In order for the software titan to achieve its goals, it still has to get certain aspects of search right.

"Relevance has been the main issue for them -- and that is table stakes," Baker remarked.

"The bottom line," offered Sterling, "is that it needs to be at least as efficient [and] relevant, and more user-friendly than Google. Productizing the second part of that statement is a challenge. Some of the features -- for example, answers, search refinements -- that Microsoft introduced or improved go some distance in that direction.

"But, others are doing similar things, so Microsoft will need to take some bigger risks and be highly creative to get more attention from end users," he continued. "That said, [Live Search is] likely to enjoy more engagement and frequency from existing users from the improvements."
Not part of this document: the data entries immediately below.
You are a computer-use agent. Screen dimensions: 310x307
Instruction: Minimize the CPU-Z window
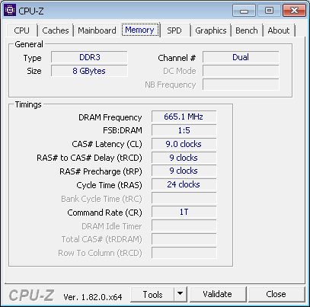click(244, 11)
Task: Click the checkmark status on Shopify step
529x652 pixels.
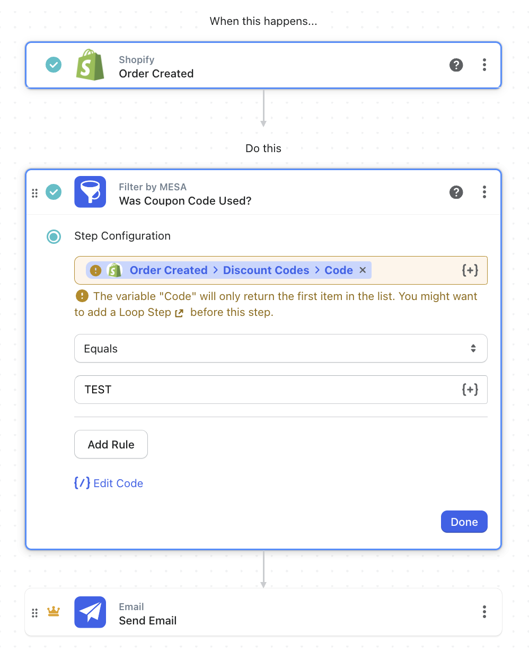Action: coord(54,65)

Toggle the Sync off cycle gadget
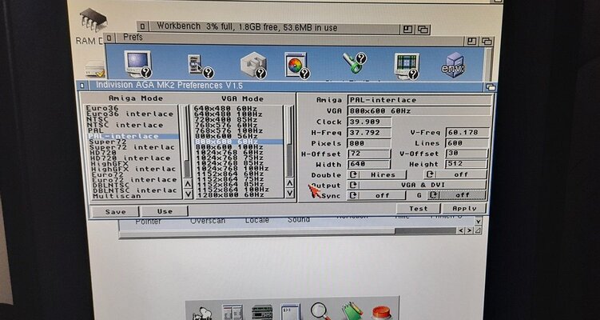(377, 194)
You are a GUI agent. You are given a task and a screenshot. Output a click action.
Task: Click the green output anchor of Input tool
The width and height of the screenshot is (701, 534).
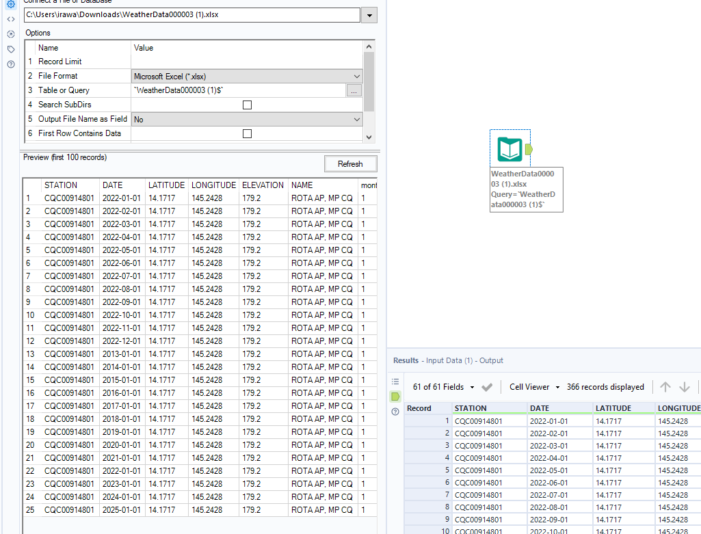click(x=529, y=149)
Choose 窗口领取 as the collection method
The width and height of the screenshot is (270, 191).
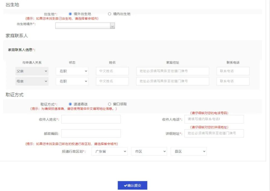[x=109, y=104]
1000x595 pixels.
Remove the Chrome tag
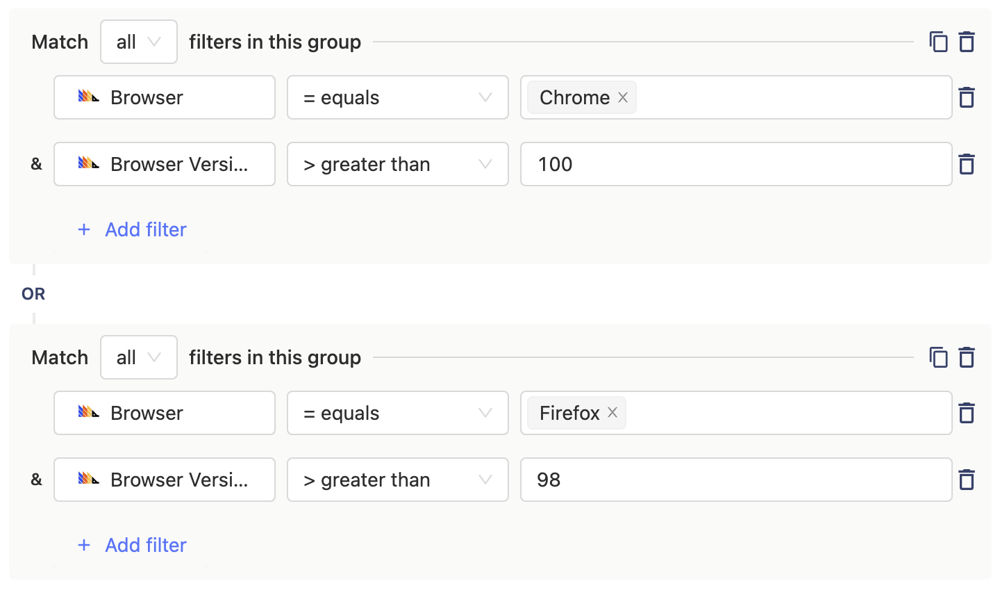pyautogui.click(x=623, y=97)
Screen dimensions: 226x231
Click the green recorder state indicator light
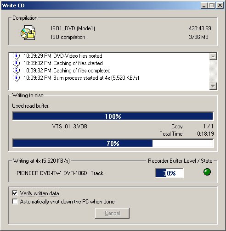coord(207,172)
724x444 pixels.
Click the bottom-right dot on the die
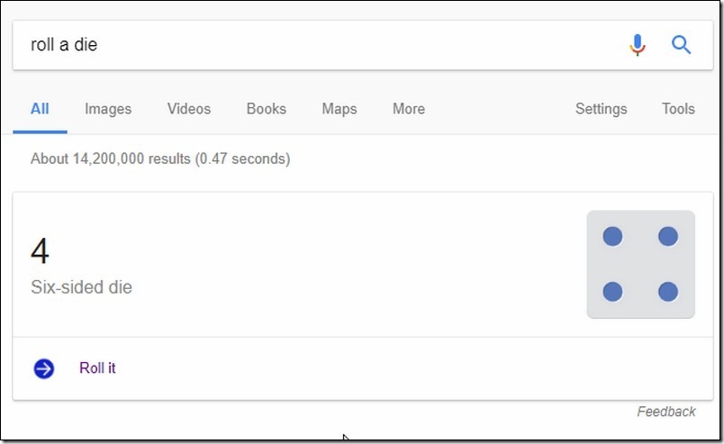tap(667, 292)
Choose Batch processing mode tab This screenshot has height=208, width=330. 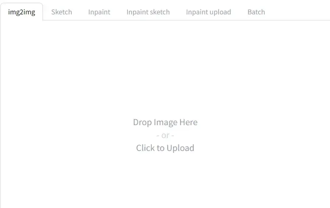tap(256, 12)

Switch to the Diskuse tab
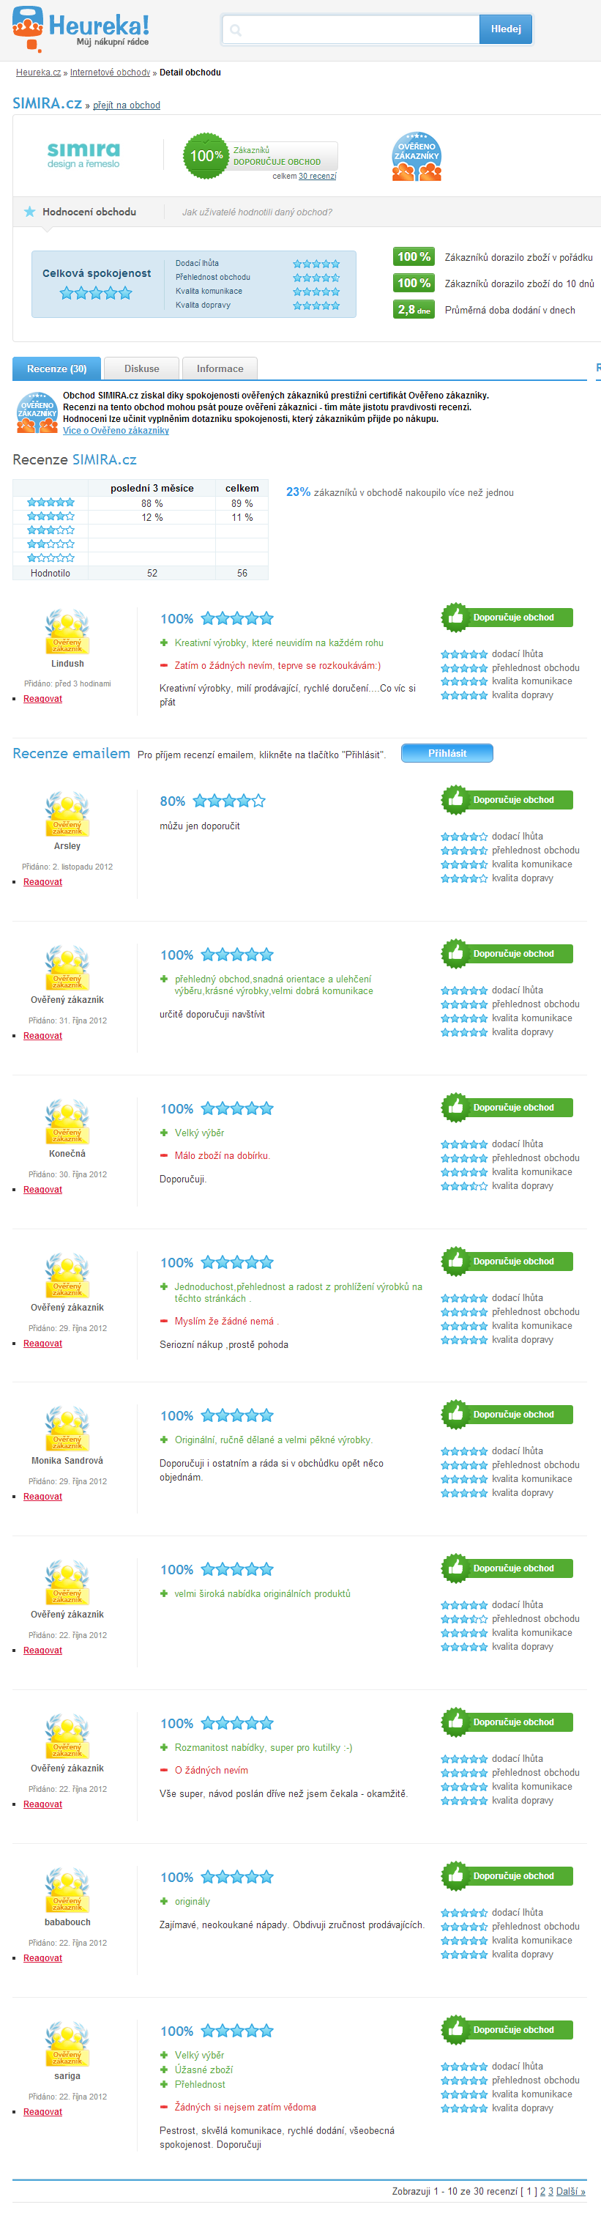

Also in Microsoft's favor in its attempt to gouge a chunk out of the leading search engines' market shares is Google's current focus on building Web and Office-style applications. The challenger has a reasonably good chance over the next year to 18 months, noted Baker.

"Short-term, only fractional gains are possible. However, in the longer term, more is possible. I think that Microsoft does view this as a long-term effort, which it must be," said Sterling.

"Google is right now burned into the consumer mind as the place to go for search, but the company might not hold that position indefinitely," he concluded.